提示された本文
--------
JAXAは、地球観測衛星での定期的なモニタリングに加えて、防災関係府省庁・機関や地方自治体からの要請により、被災地を優先的に観測する緊急観測運用を行っています。ここでは、過去の主な観測事例を元に、JAXAの災害毎の対応の概要と、衛星画像を解析することで得られる情報(被害地図等)を紹介します。
 これまで自然災害で被害を受けられた全ての皆様に、謹んでお見舞い申し上げます。

津波:東日本大震災(2011年)

 地震により発生する津波は、たった一度で非常に広範囲に甚大な被害をもたらします。災害発生直後に被害の全貌を把握するのは困難であり、ヘリコプターや航空機の観測ではすべての被災地をカバーしきれない場合があります。人工衛星は、広範囲を一度に観測することができるため、津波被害の全容把握に有効です。
 ここでは、2011年の東日本大震災で提供した、JAXAの陸域観測技術衛星「だいち」(ALOS)の観測結果をご紹介します。

東日本大震災での対応

 2011年3月11日14時46分頃、東北地方の太平洋沖で国内観測史上最大となるマグニチュード9.0の地震が発生しました。JAXA筑波宇宙センターは震度6弱の揺れに見舞われ、社内の被害状況確認に追われながらも、翌日午前中から連日にわたって「だいち」による緊急観測を行いました。震災直後は、多くの航空機やヘリコプターが津波被災地を観測しましたが、福島第一原子力発電所から半径30km以内に関しては航空機の飛行が禁止され、全貌を把握できない状況となっていました。そのような状況の中、3月14日に東北地方の沿岸全域が快晴となり、その日の「だいち」の緊急観測によって、津波による被害の全貌が初めて明らかになりました。
--------
資料データ

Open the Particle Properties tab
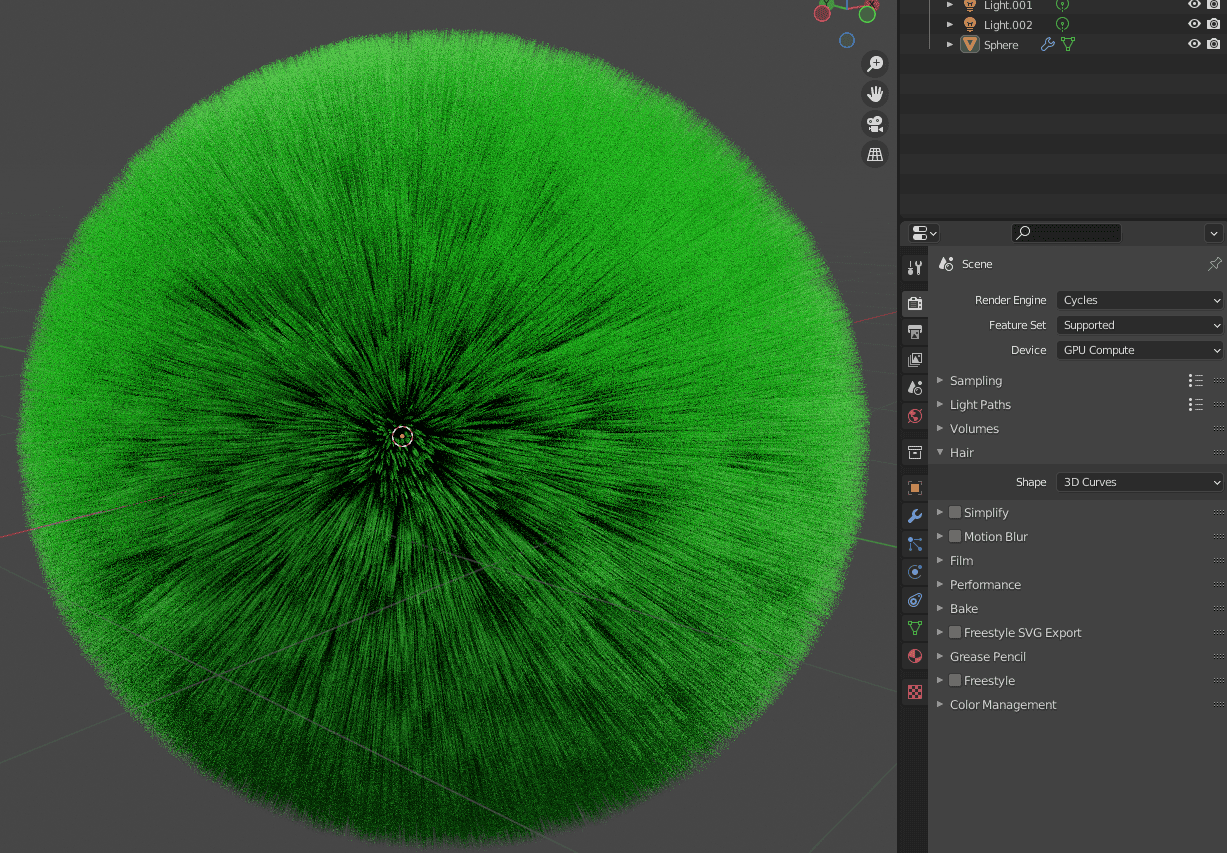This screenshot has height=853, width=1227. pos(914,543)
--------
取り組む課題
• A. JAXAの衛星による災害観測についての本文から、「JAXAは、地球観測衛星での」から「波被害の全容把握に有効です。」までの範囲を一字一句変えずに書き写してください。
• B. JAXAの衛星による災害観測についての本文の続きを、最後の文の後から書き進めてください。

課題の結果
• A.
JAXAは、地球観測衛星での定期的なモニタリングに加えて、防災関係府省庁・機関や地方自治体からの要請により、被災地を優先的に観測する緊急観測運用を行っています。ここでは、過去の主な観測事例を元に、JAXAの災害毎の対応の概要と、衛星画像を解析することで得られる情報(被害地図等)を紹介します。
 これまで自然災害で被害を受けられた全ての皆様に、謹んでお見舞い申し上げます。

津波:東日本大震災(2011年)

 地震により発生する津波は、たった一度で非常に広範囲に甚大な被害をもたらします。災害発生直後に被害の全貌を把握するのは困難であり、ヘリコプターや航空機の観測ではすべての被災地をカバーしきれない場合があります。人工衛星は、広範囲を一度に観測することができるため、津波被害の全容把握に有効です。

• B.
「だいち」の観測結果

 図1は、「だいち」に搭載された光学センサ、高性能可視近赤外放射計2型(AVNIR-2)が観測した3月14日の画像です。光学画像は、人間の目で見える「可視光線」から「近赤外線」を観測することができます。図1は「フォルスカラー画像」と言われ、近赤外の波長を赤色に、赤の波長を緑色に、緑の波長を青色に割り当てて画像にすることで、植生や津波被害を受けた場所を強調した画像です(図2)。図1の左図の沿岸域で紺色に変化した部分がありますが、ここが津波で浸水した地域と推定されます。赤い場所は、植物の存在を示します。また、相馬市沖合には、津波により海に流出したと思われる漂流物も確認できます。
ここでは光学センサによる津波被害域の推定方法をご紹介しましたが、次の2. 洪水:平成30年(2018年)7月豪雨でご紹介する、合成開口レーダ(SAR)でも推定することができます。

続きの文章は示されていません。